## [POLECENIE]
Jakie studia zostały zaniechane według tekstu źródłowego?

## [TEKST ŹRÓDŁOWY]
────────────────
Skocz do zawartości
Szukaj w
  • Więcej opcji...
Znajdź wyniki, które zawierają...
Szukaj wyników w...

Zarchiwizowany

Ten temat jest archiwizowany i nie można dodawać nowych odpowiedzi.

Gość w przypływie...

Mąż wyrzuca mnie z domu...Ciąg dalszy patologii..

Polecane posty

Gość w przypływie...

Czesc. W sumie nie wiem co tutaj robie. Przyszlam sie pozalic? Pochwalic? Czy wystawic kafetarianom twarz zeby sie wysmiewali? Mam meza tyrana. Kochanego slubnego tyrana, ktory nie fizycznie a psychicznie zgnoil mnie, zrobil ze mnie totalne zero.. Kim jestem ja? Zona, dobra zona, ale przede wszystkim mamą-mamusią. Tak, mam szkraba, najukochansza istotke na swiecie dla ktorej dalej tkwie w tym marazmie. Spytacie dlaczego? Nie wiem. Moj maz od samego poczatku naszego zwiazku wywieral na mnie zly wplyw. Doszlo do tego ze zaniechalam studiow ( medycyna-wydzial lekarski). Byl wszystkim. Oddalam sie jemu bezgranicznie. I co mi zostalo? Mieszkam w jego mieszkaniu, ponownie nie podjelam juz medycyny, poszlam na byle jakie studia ktore jeszcze ciagne. Pracowalam na dosc fajnych stanowiskach,ale zwolnilam sie bo maz pragnal rozwinac rodzinna firme i mialam mu w tym pomoc. Pomoglam. Rozwinelam firme. Przynosi zyski. I co? I od 3 miesiecy dowiaduje sie ze: jestem zerem, jestem na jego garnuszku, jestem nikim bo nie pracuje. Wczoraj kazal mi cytuje: "WYPIERDAL***C z jego domu". Poswiecilam sie rodzinie, myslalam ze dawne czasy fajnie jest zachowac (tak jak bylo u naszych babek, dziadkow, rodzicow). Niestety mylilam sie- nie ma milosci w owych czasach, nie pracujesz-jestes nikim, zerem! Nikogo nie obchodzi, ze wychowujesz dziecko,zajmujesz sie domem, rozkreciles biznes,podajesz obiadki i dajesz w nocy po 2 razy tyłka. To jest nic. Postanowilam...odejsc.. Ale jak? Gdzie ? dokad? mysle, zeby wynajac z jakas samotna matka mieszkanie..Nie wiem.. Musze miec siłę, bo jestem naprawde watrtosciowa kobieta, a te wartosc mojemu dziecku moge przekazac tylko ja.. Teraz nie mam nawet pracy, srodkow do zycia, a bylo pracowac jak sie pracowalo... Teraz musze znalezc prace i to szybko. I odejsc z tarczą, a nie na tarczy.. Boże daj mi siłę..
────────────────
## [BLOK DANYCH]
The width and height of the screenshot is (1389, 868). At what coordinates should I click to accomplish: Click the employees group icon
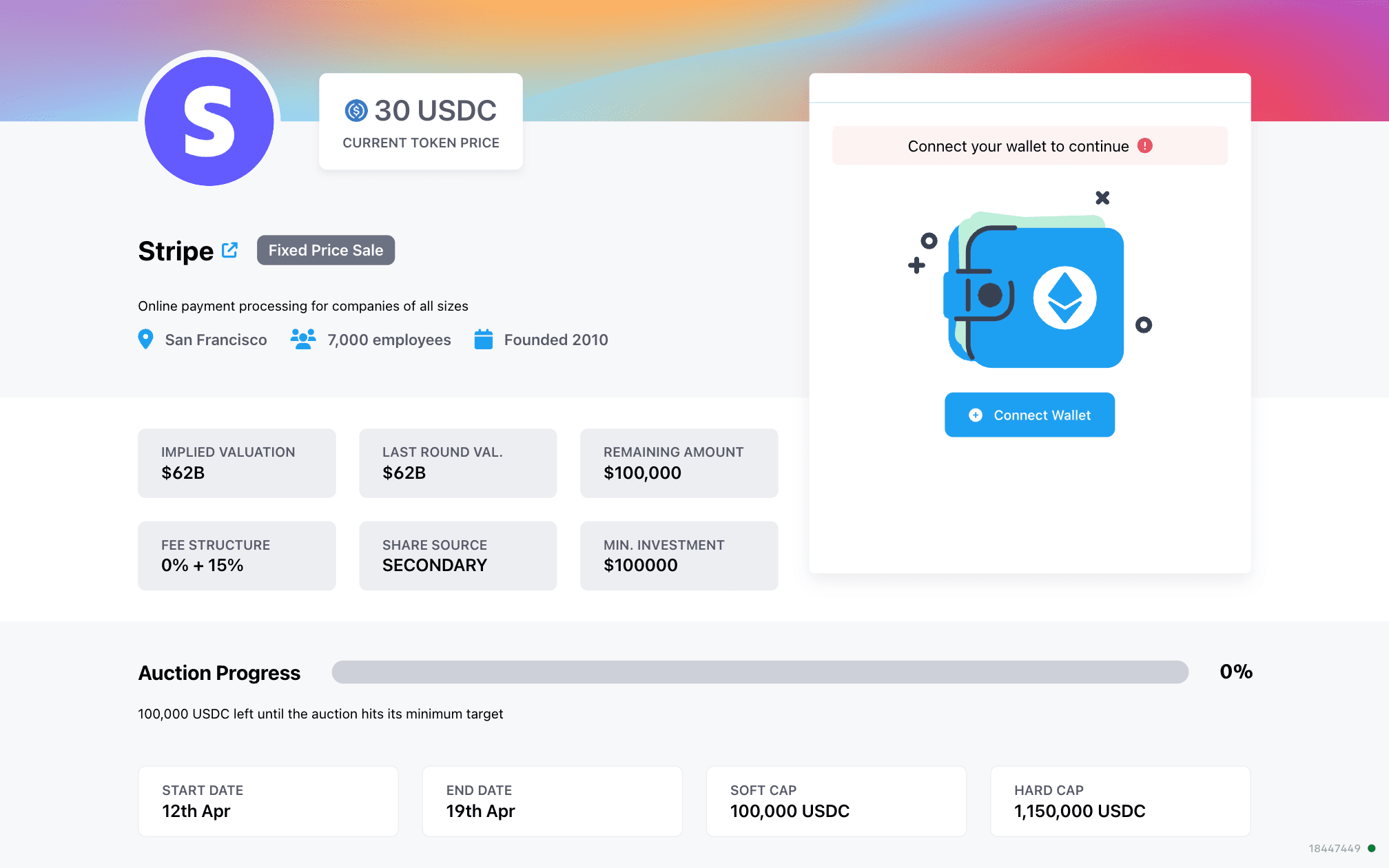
────────────────
## [PEŁNA ODPOWIEDŹ]
Medycyna na wydziale lekarskim.